Intrust Super Premiership NSW squad

The Warriors finished 5th in the regular season, before defeating the Penrith Panthers 21-14 in an elimination final. They then lost 18-22 to the Newtown Jets in a semi-final.

John Palavi and Upu Poching played in their 50th NSW Cup matches for the Warriors, becoming the first players to reach this milestone for the club.

Holden Cup squad

The Junior Warriors finished the season in 14th position, with 8 wins, a draw, and 15 losses.

Club awards
Simon Mannering was named the club's player of the year for a record fifth time. He was also named the clubman of the year. Shaun Johnson won the people's choice award while Nathaniel Roache was the NRL rookie of the year.
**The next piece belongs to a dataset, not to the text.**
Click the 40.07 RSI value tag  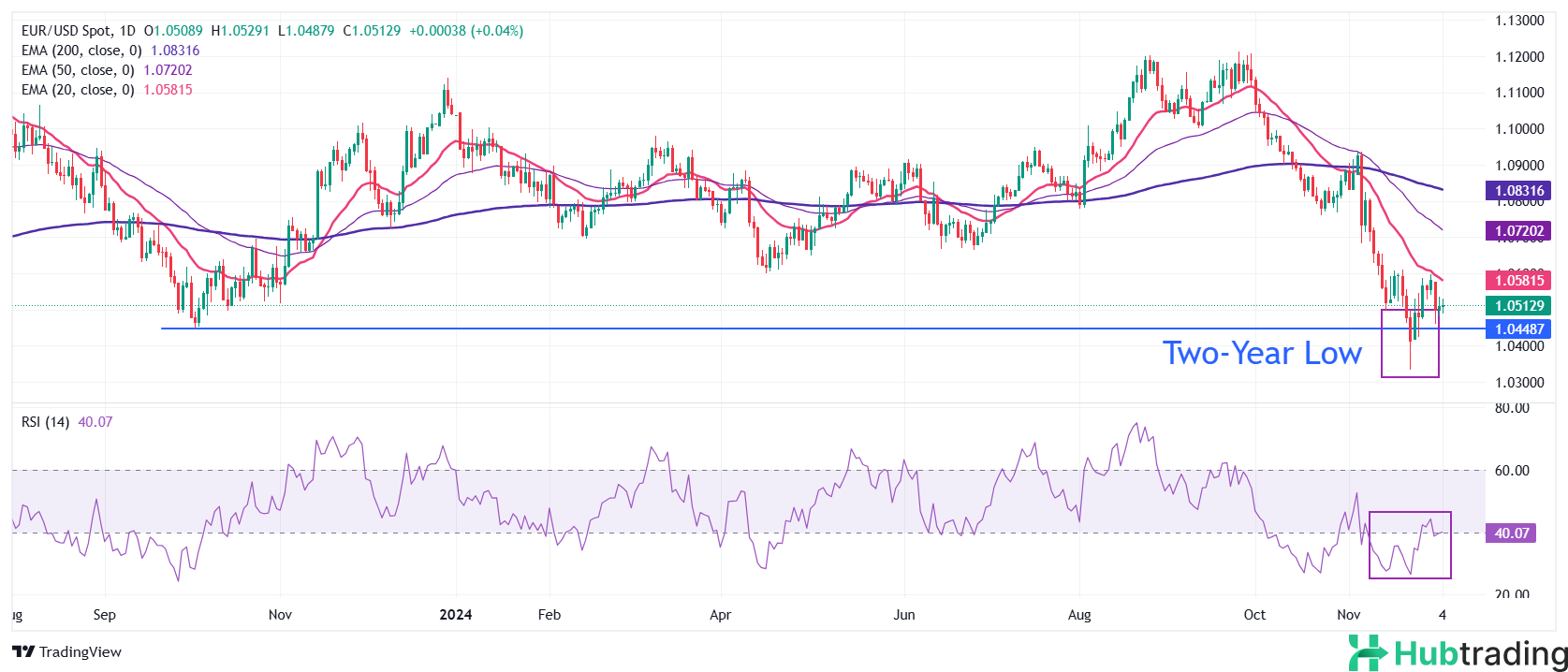point(1511,533)
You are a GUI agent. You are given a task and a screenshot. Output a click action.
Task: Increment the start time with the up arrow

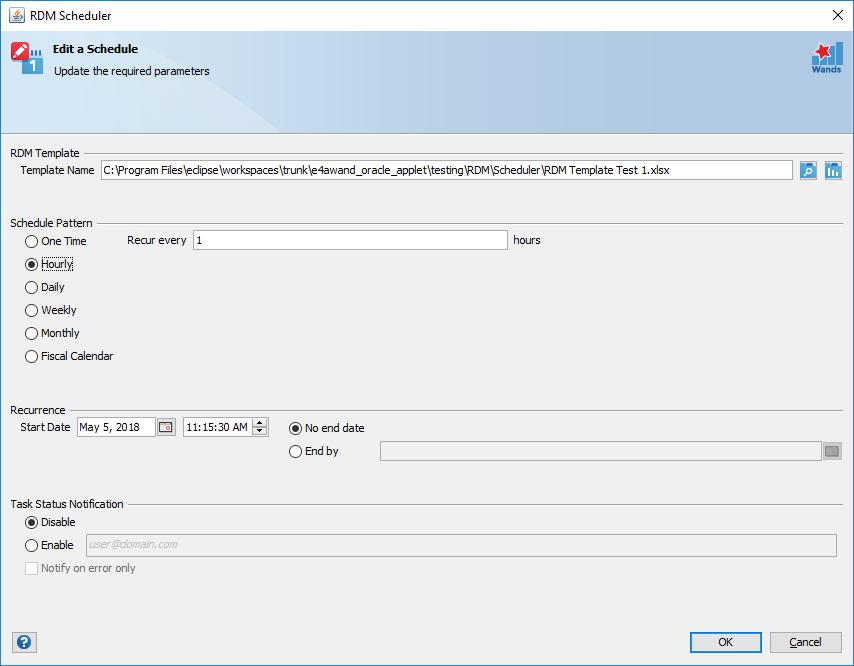258,422
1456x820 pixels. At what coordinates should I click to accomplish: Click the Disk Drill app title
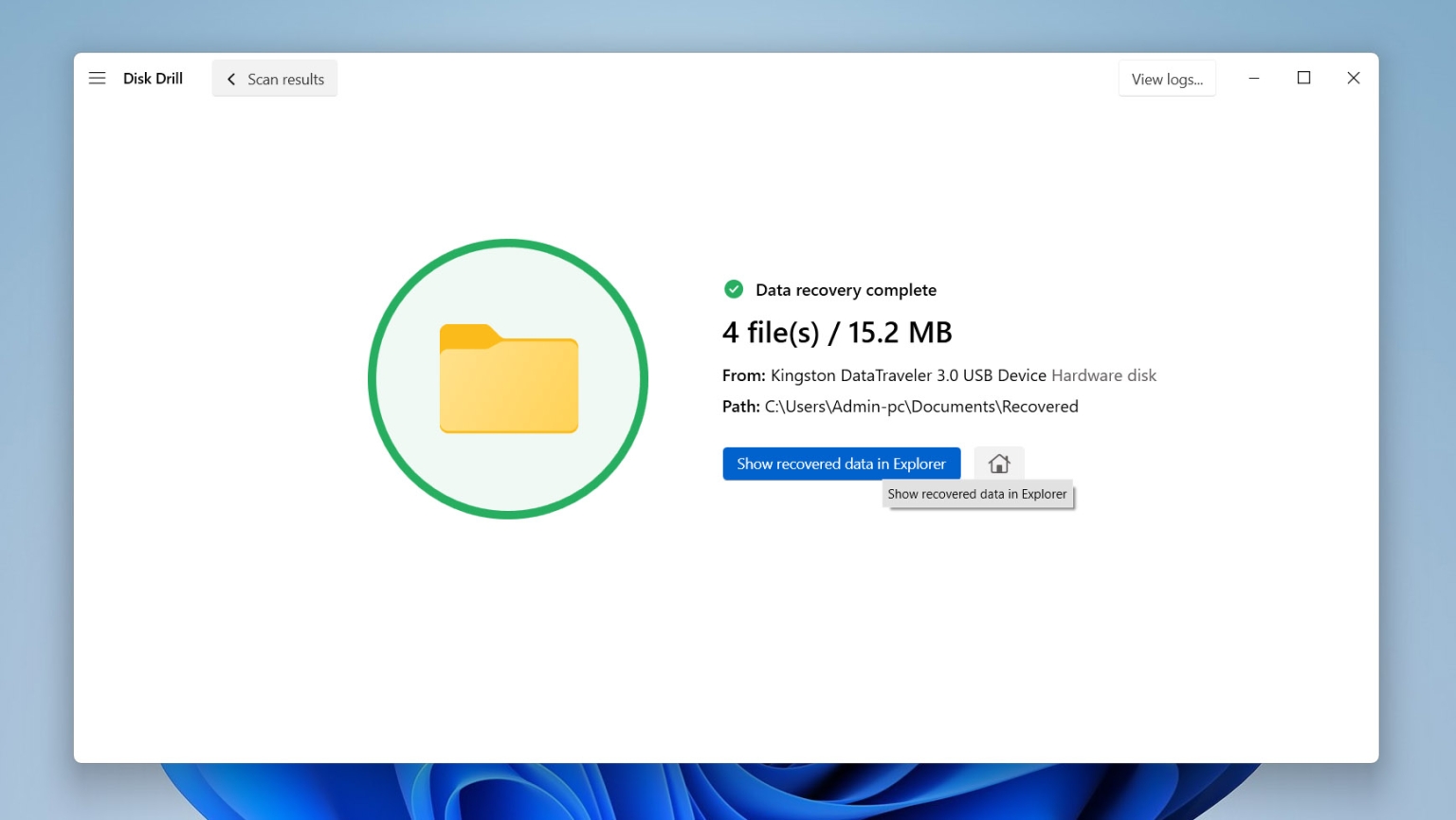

Ryan Hoffman was named in the NRL-RLPA academic team of the year, as he was completing a Bachelor of Business. Ben Henry also won a Pasifika leadership and excellence award, which included travel to the University of California, Los Angeles (UCLA) to attend lectures.

Charnze Nicoll-Klokstad was the Intrust Super Premiership NSW player of the year, while James Bell was the teams man of the year.

Chris Sio was the Junior Warriors player of the year and Chanel Harris-Tavita was the Junior Warriors rookie of the year.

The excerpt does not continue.